Instruction for the data below: set down exactly the lines from the line with "the display name" to the line with "Click the circled", inclusive, and no others.
»»
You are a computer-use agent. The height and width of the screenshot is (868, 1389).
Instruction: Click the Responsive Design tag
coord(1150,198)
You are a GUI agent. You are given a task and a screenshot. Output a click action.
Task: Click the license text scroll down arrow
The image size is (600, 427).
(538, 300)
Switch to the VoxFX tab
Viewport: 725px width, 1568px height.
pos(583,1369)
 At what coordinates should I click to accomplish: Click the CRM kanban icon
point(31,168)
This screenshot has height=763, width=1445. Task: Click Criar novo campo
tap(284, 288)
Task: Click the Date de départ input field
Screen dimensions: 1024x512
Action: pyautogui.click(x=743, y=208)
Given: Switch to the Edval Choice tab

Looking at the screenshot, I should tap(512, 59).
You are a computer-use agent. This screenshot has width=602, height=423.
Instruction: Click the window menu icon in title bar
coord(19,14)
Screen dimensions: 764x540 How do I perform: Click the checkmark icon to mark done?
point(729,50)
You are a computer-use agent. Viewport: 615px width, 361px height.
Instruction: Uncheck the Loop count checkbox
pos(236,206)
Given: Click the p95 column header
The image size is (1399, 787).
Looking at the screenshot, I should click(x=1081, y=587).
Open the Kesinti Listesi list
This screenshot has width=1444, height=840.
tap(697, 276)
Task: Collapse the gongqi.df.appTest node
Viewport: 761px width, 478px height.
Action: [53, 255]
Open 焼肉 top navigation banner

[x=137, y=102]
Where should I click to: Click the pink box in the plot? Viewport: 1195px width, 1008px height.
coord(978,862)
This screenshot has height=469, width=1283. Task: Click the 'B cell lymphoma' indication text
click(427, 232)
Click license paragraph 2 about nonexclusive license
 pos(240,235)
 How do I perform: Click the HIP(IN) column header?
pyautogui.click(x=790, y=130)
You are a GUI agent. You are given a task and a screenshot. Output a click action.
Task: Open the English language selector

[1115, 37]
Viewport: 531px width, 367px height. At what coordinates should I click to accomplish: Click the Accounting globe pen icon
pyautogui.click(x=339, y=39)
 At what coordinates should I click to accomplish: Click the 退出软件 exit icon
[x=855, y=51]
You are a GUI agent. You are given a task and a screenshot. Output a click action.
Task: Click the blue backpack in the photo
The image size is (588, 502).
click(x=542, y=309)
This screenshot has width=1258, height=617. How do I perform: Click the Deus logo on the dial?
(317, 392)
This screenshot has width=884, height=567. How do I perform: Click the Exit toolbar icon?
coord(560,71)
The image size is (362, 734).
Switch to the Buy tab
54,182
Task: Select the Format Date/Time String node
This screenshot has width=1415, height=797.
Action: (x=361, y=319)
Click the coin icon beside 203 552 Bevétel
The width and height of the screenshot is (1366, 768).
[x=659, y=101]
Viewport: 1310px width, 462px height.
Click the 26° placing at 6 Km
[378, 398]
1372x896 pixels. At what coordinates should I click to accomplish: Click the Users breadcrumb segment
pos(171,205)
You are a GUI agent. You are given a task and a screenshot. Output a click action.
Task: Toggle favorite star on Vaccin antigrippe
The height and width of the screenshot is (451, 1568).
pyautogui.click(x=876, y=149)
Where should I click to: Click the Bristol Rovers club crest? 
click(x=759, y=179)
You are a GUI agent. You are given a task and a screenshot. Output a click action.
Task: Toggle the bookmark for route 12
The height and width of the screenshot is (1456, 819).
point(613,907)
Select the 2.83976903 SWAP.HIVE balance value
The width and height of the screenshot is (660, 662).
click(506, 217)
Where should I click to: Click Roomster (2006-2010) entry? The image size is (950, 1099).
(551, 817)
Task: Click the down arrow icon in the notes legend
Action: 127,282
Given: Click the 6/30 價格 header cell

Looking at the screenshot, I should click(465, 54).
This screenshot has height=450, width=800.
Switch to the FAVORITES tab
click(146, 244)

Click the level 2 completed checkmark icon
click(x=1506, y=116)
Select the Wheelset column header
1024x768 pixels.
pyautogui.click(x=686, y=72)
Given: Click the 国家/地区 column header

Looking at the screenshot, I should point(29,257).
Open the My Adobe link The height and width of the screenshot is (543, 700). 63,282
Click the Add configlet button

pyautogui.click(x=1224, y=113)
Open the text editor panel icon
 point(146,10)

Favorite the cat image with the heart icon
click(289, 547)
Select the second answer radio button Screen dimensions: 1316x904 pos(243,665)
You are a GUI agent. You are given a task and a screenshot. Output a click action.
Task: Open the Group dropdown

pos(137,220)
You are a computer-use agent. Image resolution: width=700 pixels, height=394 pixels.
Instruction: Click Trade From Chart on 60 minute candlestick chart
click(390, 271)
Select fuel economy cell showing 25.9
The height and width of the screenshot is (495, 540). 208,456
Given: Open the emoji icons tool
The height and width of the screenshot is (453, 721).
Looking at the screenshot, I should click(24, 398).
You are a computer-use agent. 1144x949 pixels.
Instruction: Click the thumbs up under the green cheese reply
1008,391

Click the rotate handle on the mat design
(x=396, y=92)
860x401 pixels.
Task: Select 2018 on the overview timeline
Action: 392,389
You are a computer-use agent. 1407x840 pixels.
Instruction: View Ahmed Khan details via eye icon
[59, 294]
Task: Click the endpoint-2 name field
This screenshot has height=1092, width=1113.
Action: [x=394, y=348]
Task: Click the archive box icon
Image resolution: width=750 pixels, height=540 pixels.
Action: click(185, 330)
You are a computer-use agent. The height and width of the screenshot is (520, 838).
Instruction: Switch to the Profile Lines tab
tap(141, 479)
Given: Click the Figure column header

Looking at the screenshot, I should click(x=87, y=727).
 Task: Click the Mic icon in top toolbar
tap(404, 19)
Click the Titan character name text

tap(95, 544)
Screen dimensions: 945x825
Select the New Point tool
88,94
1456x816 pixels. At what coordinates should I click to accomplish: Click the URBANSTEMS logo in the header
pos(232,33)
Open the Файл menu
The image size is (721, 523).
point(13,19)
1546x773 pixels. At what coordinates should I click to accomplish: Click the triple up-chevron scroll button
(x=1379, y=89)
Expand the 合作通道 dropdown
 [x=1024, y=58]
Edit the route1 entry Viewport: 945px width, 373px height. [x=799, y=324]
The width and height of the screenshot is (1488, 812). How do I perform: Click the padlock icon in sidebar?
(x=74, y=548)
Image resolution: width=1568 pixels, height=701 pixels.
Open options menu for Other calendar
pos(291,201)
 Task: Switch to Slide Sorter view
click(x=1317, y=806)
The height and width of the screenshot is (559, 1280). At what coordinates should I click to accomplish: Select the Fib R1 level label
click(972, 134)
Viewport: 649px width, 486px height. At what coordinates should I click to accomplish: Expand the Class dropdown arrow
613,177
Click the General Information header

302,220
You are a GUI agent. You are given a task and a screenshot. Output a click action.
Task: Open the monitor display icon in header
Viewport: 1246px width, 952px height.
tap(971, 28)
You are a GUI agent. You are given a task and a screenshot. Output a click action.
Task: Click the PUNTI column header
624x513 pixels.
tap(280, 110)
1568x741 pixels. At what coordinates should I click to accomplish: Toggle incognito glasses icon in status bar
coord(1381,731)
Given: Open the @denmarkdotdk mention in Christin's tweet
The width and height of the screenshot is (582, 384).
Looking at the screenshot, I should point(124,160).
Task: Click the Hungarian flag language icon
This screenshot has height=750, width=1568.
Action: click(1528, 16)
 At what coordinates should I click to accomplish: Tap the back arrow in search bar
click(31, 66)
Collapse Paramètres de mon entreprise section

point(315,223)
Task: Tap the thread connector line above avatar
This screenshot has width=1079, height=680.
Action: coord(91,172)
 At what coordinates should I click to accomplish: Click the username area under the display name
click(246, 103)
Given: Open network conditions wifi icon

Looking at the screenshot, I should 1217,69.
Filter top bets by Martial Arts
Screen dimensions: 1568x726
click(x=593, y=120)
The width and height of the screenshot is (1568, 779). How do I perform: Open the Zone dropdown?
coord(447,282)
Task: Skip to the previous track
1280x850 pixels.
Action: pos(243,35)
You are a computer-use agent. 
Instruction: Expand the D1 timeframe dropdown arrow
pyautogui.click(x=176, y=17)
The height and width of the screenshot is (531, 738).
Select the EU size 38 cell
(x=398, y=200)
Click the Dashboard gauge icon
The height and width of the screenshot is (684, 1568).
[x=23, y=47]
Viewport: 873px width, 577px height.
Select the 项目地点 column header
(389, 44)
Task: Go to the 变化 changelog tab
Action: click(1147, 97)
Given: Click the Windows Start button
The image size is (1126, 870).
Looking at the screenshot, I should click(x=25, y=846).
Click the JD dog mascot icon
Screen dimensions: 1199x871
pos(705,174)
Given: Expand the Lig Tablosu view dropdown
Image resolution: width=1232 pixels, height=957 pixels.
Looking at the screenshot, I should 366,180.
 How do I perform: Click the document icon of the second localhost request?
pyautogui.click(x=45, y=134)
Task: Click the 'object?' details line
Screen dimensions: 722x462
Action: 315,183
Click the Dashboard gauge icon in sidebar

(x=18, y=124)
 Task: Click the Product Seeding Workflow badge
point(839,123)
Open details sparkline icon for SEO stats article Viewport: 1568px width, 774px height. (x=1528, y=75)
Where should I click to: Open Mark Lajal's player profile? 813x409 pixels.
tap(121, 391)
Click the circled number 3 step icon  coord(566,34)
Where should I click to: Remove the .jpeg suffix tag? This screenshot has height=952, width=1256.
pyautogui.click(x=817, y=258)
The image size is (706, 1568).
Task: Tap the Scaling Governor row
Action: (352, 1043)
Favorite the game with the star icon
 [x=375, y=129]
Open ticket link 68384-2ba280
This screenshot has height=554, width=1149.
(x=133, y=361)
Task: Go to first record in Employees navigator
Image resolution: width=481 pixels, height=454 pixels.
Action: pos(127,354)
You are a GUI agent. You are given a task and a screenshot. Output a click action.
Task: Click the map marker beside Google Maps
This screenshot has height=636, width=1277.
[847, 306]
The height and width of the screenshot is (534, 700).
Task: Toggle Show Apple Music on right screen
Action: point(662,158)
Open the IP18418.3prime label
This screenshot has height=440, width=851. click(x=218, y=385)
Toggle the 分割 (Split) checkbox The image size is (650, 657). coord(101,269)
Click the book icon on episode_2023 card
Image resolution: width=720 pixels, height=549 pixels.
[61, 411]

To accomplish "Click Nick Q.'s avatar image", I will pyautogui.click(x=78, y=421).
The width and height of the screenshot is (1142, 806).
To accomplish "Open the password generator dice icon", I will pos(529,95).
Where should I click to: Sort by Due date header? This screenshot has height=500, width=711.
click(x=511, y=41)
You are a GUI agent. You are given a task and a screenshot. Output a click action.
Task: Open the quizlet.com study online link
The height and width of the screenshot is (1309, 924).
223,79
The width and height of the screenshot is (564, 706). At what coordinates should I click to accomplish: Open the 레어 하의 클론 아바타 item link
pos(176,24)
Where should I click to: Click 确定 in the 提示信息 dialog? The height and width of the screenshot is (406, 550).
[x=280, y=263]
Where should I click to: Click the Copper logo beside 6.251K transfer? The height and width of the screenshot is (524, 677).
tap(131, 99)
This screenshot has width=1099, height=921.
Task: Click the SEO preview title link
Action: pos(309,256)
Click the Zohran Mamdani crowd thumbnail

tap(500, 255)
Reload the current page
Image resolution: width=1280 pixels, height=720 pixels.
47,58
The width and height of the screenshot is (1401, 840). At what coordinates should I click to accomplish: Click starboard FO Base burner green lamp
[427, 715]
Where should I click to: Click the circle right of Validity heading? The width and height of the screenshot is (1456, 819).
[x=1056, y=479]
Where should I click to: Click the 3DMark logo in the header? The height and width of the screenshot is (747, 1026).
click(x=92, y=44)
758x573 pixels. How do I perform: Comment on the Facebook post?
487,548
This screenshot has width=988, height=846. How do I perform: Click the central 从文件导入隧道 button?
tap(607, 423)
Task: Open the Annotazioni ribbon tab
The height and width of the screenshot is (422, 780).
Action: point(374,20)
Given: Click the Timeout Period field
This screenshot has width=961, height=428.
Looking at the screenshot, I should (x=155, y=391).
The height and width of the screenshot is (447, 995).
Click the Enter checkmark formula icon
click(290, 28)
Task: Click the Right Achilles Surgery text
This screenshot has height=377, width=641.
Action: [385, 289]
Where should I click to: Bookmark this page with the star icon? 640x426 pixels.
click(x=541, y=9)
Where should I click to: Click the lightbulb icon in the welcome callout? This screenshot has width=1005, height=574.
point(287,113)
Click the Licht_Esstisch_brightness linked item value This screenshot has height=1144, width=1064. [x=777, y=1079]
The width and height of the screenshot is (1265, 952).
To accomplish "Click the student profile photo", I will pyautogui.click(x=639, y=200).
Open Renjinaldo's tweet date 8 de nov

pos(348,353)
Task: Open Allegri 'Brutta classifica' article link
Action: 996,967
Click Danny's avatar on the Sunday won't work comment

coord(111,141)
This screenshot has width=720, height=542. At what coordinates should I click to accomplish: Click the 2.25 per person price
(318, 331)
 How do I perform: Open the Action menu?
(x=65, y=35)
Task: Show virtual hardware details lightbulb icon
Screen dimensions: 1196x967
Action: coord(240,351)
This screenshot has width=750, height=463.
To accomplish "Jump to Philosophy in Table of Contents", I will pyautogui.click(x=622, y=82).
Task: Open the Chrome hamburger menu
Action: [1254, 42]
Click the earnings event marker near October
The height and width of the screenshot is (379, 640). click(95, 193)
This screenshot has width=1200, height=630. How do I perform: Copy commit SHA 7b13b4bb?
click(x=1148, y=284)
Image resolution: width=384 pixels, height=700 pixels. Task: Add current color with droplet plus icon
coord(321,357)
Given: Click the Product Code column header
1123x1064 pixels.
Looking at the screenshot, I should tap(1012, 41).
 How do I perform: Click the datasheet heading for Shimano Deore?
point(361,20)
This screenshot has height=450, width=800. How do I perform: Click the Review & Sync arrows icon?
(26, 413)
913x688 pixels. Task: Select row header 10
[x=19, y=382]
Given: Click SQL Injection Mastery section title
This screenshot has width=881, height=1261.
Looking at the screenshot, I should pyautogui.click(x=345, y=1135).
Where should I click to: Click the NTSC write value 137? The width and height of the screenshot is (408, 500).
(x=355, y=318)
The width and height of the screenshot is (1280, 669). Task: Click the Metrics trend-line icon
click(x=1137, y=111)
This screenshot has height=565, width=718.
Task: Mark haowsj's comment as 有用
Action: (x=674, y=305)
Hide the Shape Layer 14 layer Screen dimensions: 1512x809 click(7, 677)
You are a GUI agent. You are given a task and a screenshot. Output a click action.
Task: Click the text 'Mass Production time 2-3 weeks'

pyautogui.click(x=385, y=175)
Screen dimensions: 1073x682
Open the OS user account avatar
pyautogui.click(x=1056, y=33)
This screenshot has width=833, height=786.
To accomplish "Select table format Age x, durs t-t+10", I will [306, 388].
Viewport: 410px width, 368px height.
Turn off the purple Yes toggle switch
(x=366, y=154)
««
*Answer section*
 At what coordinates should I click to accomplish: Click the username area under the display name
click(246, 103)
Given: Open network conditions wifi icon

Looking at the screenshot, I should 1217,69.
Filter top bets by Martial Arts
Screen dimensions: 1568x726
click(x=593, y=120)
The width and height of the screenshot is (1568, 779). How do I perform: Open the Zone dropdown?
coord(447,282)
Task: Skip to the previous track
1280x850 pixels.
Action: pos(243,35)
You are a computer-use agent. 
Instruction: Expand the D1 timeframe dropdown arrow
pyautogui.click(x=176, y=17)
The height and width of the screenshot is (531, 738).
Select the EU size 38 cell
(x=398, y=200)
Click the Dashboard gauge icon
The height and width of the screenshot is (684, 1568).
[x=23, y=47]
Viewport: 873px width, 577px height.
Select the 项目地点 column header
(389, 44)
Task: Go to the 变化 changelog tab
Action: click(1147, 97)
Given: Click the Windows Start button
The image size is (1126, 870).
Looking at the screenshot, I should click(x=25, y=846).
Click the JD dog mascot icon
Screen dimensions: 1199x871
pos(705,174)
Given: Expand the Lig Tablosu view dropdown
Image resolution: width=1232 pixels, height=957 pixels.
Looking at the screenshot, I should 366,180.
 How do I perform: Click the document icon of the second localhost request?
pyautogui.click(x=45, y=134)
Task: Click the 'object?' details line
Screen dimensions: 722x462
Action: 315,183
Click the Dashboard gauge icon in sidebar

(x=18, y=124)
 Task: Click the Product Seeding Workflow badge
point(839,123)
Open details sparkline icon for SEO stats article Viewport: 1568px width, 774px height. (x=1528, y=75)
Where should I click to: Open Mark Lajal's player profile? 813x409 pixels.
tap(121, 391)
Click the circled number 3 step icon  coord(566,34)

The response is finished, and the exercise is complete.